Corvus Energy, Richmond, B.C., Canada, recently announced that its 6.5 kWh lithium-polymer batteries have passed the requirements of Lloyd’s Register Type Approval certification tests. Lloyd’s Register North America, Inc., Houston, Tex., reported that the AT6500 module met Corvus Energy’s manufacturing claims. It is one of the world’s first batteries, designed for marine
propulsion power, to receive Lloyd’s Register Type Approval.
Lloyd’s Register Type Approval will provide industry-wide confidence in Corvus Energy as the makers of safe and powerful lithium-polymer batteries.
The potential environmental savings for the marine industry are “huge,” says Corvus. Conventional tugs, for example, idle up to 90 percent of the time and operate at full power the remaining 10 percent. Outfitted with a hybrid propulsion system with Corvus batteries, a 3,000-horsepower harbor tug could annually save an estimted 122,000 gallons of fuel and reduce its emissions by 900 tons of carbon, 21 tons of nitrogen oxide and 8.62 tons of particulate matter.

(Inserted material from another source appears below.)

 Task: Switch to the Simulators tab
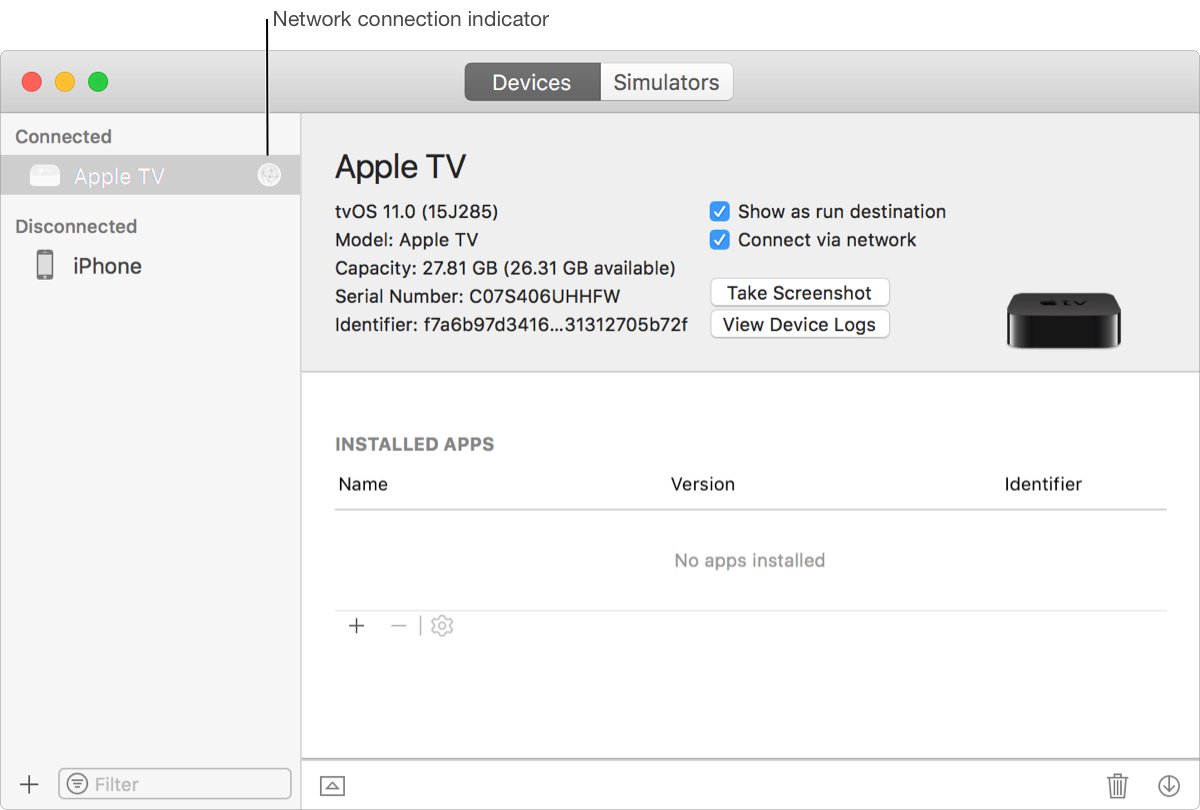[x=666, y=82]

Tugboats can draw extra energy from the battery packs during full-power surges, fully rely on the pack during idle periods and power critical navigational instruments for hours. The packs are some of the most efficient in the industry and recharge in 30 minutes.

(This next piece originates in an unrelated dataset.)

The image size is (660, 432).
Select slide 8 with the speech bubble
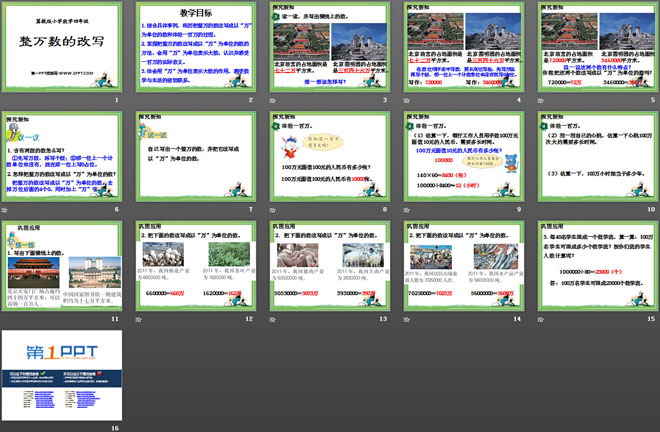click(x=329, y=157)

The AT6500 is built around a brand new and highly stable nickel-manganese-cobalt-based Dow Kokam cell and are designed to handle ocean conditions. Fully waterproof to 1 atmosphere, they can operate from -4 to 140 degrees Fahrenheit and feature standard shock ratings at 30G and vibration ratings of 8G aboard current vessels.
In addition, the batteries are reportedly up to 10 times more powerful than lead-acid batteries and at least 22 percent more powerful than current alternative lithium-polymer competitors.
Corvus Energy’s battery management system constantly monitors each module, making them extremely durable. They’re sealed in purpose-built aluminum casings, are water and tamper proof, as well as feature triple-redundant safety features. Each cell is individually fused to eliminate the remote chance of thermal runaway and, given their low impedance, the batteries are an impressively 99 percent efficient in the transfer of energy and require no external ventilation.
Corvus Energy’s AT6500 modules can be utilized in a wide variety of applications. They are currently providing diesel-engine-scale power to the Canadian Space Agency’s brand-new electric lunar rover, food rock star Russ Kremer’s first-ever 100 percent off-grid, zero-waste pork processing plant and a refitted Foss Maritime tugboat.